EXERCISE GOAL
Reproduce the line that holds "Viewport: 1109px width, 523px height." together with all the lines after it up to the end of the entries.

Data entries
════════════════════

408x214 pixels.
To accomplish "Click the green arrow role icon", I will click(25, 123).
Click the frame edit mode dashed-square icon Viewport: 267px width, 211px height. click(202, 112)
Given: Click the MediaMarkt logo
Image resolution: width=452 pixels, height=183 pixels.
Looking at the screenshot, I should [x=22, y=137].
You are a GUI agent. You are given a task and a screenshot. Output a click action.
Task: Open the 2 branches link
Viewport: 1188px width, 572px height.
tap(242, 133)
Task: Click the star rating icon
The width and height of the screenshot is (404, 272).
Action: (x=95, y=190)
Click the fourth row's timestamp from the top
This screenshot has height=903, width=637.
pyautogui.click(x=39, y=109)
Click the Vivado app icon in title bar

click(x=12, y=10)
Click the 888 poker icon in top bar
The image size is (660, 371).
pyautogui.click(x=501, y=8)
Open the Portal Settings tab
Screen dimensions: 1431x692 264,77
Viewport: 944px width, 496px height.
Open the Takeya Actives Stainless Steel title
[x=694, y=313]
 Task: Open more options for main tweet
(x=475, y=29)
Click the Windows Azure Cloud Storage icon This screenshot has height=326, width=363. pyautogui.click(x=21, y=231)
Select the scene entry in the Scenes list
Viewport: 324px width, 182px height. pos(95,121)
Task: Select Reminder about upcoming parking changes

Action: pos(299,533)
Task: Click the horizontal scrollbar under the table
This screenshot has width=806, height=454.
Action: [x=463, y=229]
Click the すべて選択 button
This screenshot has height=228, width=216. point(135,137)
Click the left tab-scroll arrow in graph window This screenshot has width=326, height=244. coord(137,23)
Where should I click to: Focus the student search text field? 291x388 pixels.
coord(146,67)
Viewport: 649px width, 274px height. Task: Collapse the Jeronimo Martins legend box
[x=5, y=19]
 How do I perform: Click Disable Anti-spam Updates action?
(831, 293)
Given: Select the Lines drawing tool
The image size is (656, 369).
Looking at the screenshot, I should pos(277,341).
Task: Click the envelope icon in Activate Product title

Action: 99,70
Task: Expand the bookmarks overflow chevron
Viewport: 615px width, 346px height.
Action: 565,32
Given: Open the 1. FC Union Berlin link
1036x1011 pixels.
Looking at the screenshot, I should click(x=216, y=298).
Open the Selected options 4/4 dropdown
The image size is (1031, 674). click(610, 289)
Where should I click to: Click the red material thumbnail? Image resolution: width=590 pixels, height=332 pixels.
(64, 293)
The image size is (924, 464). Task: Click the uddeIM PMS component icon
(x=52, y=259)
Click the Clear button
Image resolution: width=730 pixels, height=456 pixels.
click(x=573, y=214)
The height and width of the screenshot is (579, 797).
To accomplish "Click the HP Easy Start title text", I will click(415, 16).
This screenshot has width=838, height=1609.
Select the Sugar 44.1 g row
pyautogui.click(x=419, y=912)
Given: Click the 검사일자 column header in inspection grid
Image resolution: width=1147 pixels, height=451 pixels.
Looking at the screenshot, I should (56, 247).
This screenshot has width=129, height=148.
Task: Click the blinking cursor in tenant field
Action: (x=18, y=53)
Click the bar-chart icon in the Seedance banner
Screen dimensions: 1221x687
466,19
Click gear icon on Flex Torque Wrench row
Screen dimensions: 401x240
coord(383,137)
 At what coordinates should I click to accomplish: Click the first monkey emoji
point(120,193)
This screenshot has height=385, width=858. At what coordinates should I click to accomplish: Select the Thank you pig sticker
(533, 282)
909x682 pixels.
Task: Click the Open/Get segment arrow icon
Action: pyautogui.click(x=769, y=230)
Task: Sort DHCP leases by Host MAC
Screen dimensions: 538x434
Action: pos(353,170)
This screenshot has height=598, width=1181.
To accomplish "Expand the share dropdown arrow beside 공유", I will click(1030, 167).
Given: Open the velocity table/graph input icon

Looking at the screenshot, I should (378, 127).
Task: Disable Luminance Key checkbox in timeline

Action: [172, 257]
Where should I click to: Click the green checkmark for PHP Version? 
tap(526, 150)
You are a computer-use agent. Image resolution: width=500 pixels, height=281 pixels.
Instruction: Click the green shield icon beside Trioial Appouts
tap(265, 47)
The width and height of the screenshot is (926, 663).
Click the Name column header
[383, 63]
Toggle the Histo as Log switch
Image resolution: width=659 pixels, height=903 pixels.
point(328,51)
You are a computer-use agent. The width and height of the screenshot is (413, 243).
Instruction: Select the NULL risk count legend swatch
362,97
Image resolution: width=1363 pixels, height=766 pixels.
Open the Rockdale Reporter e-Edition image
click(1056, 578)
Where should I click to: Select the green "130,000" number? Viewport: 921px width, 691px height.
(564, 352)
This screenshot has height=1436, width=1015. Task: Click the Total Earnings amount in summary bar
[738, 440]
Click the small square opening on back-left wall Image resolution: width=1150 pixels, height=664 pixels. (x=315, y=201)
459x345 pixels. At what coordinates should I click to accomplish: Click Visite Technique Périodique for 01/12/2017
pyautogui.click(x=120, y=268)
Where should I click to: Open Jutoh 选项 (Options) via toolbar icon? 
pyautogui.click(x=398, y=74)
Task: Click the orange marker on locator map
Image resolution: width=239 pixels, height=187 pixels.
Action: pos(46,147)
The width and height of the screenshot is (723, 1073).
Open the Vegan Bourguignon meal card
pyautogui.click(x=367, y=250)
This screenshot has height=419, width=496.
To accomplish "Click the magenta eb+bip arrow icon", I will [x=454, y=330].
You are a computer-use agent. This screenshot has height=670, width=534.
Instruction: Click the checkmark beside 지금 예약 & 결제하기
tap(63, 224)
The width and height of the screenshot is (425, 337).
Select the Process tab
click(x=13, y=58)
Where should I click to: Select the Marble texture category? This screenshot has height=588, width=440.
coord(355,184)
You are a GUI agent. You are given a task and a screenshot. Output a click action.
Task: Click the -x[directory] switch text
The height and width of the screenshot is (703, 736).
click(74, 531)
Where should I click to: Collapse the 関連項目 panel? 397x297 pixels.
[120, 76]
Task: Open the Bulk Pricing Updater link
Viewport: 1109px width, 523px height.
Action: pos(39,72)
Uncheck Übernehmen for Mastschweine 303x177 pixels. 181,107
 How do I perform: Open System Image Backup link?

════════════════════

ANSWER BOX
Viewport: 1109px width, 523px height.
Action: pos(39,72)
Uncheck Übernehmen for Mastschweine 303x177 pixels. 181,107
 How do I perform: Open System Image Backup link?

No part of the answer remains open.